Now here's an interesting twist. I asked two different people on the street where this place was. The first guy was probably 19 or 20. First I said the name. He didn't know. Then I showed him my map (Lonely Planet) which has the Kanji written. As I said "Seizanso-do" he said something else. Then he asked about the next place up though I was clearly pointing to Seizanso-do. I think what happened was that he read the Kanji and didn't know the specific characters. I'm sounding it out phonetically (the beauty of an alphabet) while he may have been totally at a loss from not knowing a single character. Granted it may be one that's no longer used, it being the name of an old temple or person, I don't know. So for me to ask him where Seizanso-do was, the map was useless.

I find the place and I didn't know why they were hesitant about letting me in to eat. I though (A) I'm foreign, or (B) I'm just one person. But they sat me and served me all of the dishes at once. It turns out they close at 6 pm. It was 5 when I arrived so it all worked out.

Here's a dinner wrap-up.

It starts with a cube of silken tofu in a soy puddle with grated ginger. The waitress handed me a leaflet explaining about the restaurant and Shojin Ryori, the special vegetarian cuisine suiting a particular ethical philosophy and available there.
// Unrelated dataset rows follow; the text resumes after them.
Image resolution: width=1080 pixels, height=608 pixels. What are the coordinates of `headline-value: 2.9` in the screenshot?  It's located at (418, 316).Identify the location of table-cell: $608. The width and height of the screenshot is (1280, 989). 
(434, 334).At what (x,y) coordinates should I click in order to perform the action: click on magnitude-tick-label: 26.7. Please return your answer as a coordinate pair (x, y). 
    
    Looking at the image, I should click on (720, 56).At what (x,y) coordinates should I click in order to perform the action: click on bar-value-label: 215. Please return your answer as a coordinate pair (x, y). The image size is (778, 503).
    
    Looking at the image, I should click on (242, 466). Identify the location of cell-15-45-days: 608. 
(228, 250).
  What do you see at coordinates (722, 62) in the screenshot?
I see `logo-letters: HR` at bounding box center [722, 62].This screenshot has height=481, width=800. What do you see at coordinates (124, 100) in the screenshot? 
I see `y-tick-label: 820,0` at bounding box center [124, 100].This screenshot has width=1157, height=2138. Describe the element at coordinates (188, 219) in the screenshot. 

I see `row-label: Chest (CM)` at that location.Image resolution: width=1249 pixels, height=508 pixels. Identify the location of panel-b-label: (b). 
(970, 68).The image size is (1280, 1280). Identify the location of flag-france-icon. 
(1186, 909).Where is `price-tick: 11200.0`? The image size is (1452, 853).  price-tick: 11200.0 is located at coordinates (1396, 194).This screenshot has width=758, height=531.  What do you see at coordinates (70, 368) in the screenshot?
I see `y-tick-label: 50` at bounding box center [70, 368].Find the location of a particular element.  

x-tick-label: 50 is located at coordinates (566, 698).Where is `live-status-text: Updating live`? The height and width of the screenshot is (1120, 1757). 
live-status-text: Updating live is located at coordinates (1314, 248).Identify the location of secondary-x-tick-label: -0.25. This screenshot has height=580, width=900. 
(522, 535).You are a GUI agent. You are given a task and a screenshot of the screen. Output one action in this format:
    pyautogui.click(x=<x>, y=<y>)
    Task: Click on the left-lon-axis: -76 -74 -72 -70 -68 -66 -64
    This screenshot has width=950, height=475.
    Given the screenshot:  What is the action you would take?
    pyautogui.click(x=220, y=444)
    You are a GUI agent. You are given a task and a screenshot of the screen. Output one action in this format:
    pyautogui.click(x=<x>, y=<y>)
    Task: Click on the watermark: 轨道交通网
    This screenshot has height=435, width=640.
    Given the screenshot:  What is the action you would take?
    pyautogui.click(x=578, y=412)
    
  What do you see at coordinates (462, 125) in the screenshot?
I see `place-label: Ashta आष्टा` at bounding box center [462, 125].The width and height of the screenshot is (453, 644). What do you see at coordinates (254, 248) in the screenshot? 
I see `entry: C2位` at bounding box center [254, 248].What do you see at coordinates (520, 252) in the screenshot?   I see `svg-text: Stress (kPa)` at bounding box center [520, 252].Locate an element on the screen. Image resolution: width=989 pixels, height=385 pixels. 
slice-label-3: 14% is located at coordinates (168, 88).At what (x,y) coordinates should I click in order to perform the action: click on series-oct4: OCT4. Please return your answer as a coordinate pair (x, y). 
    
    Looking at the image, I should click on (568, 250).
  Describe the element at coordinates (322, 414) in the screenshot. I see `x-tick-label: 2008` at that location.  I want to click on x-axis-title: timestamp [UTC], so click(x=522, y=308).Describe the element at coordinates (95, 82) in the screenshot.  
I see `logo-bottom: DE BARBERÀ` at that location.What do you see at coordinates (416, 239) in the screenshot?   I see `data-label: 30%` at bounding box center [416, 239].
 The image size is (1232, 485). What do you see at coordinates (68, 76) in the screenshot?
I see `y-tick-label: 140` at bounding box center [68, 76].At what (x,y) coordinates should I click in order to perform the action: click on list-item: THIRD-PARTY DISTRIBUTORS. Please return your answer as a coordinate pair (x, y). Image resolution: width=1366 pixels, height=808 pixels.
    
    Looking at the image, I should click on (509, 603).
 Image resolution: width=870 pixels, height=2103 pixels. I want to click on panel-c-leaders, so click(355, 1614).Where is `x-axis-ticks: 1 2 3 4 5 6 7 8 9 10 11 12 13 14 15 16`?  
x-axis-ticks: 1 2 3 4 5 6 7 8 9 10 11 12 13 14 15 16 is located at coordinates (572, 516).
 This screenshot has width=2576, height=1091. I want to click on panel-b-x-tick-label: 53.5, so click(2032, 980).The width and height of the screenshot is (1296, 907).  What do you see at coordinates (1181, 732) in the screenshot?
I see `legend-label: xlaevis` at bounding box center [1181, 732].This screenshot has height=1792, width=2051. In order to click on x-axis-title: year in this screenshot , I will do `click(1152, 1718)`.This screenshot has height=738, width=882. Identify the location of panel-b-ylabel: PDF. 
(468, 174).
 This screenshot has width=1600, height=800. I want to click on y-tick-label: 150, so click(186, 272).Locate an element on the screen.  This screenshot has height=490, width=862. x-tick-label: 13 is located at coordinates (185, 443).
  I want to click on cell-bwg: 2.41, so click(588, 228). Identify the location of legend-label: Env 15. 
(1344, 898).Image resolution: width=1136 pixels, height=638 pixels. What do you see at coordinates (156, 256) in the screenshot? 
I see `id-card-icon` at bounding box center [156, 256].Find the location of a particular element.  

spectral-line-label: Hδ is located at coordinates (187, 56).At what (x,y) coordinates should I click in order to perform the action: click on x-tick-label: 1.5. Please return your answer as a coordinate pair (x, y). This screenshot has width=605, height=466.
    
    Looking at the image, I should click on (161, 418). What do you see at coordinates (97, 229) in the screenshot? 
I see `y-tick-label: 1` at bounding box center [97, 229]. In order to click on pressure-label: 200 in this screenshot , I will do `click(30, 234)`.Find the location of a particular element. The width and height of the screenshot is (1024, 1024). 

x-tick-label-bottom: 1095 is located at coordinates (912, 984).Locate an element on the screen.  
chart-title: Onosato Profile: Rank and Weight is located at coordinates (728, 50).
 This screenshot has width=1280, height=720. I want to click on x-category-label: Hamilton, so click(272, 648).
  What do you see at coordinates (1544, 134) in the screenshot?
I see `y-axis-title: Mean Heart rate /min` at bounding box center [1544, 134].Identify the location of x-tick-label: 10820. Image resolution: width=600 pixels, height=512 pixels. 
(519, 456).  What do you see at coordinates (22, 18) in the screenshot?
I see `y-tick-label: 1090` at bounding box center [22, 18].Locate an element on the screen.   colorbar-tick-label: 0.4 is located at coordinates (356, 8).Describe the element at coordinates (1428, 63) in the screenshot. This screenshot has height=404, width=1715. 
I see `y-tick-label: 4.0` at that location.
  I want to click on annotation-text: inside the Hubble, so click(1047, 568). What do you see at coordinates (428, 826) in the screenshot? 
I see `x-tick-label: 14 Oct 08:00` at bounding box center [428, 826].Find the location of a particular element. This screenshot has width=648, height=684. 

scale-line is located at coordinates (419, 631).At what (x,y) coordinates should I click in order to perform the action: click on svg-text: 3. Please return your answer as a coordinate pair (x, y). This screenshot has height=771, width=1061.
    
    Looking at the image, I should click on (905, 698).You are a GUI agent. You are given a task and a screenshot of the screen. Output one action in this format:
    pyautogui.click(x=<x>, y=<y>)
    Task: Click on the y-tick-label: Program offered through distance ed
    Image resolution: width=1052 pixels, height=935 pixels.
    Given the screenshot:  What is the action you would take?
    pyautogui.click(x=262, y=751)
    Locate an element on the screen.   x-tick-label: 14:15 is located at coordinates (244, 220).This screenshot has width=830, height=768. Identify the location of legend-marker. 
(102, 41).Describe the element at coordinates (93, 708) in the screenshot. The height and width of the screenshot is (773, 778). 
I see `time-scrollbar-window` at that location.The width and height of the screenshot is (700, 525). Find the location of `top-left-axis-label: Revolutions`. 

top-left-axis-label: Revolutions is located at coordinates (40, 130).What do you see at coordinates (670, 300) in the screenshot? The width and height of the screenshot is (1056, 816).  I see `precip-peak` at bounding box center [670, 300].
It said that all of the tofu served comes from a very special place North of the city.

Then came a plate with 2 things. A "tofu sushi" which was fried like inari skin on a cube of rice. Then there was a teeny tiny dengaku. Sweet mustardy sauce on a long-ways-cut half eggplant. But here's the catch. The whole eggplant was as long as my thumb and no thicker. Wow. (Later, in Miyazaki, Takeo Watanabe-san explained to me that this kind of tiny eggplant is only available near Kyoto, a specialty.)

Next was tempura. Two finger-sized green peppers; a silky tofu block sitting on a wide nori wrapped up at the corners. It was odd eating this as tempura because it didn't hold its shape. Then there was a spongy-tofu traingle tempura. Last was a thin white sheet deep fried but so light. Maybe a fungus? It was tied into a bowtie kind of thing, like an impressionist butterfly.

Moving along, there was a white bowl with a brown mush-paste looking thing. Turns out that the skin is brown but inside it's got the spongy sweet taste of inari skins. But it's a whole ball of that with vegetable pieces throughout. Wonderful. My favorite (dia-ski = big liking, or love.)

Last (before rice) was a big bowl of hot water with three huge silken tofu blocks. I was told to dip it in soy to which I added shaved green onion, ginger, and something orange and kind of hot--like wasabi hot. Yum!

On my was back to the hotel I actually rode 4 different trains. I'm getting to be pretty good at navigating Kyoto's subway. it's pricey to change trains though. Each hop is $2.

I took this reflection in the canal North of Oike-dori, right next to the Hill of Tara Irish Pub. Outside the pub they had four very large pumpkins (2.5 feet maybe) carved up and glowing. I had seen them the night before, but uncarved.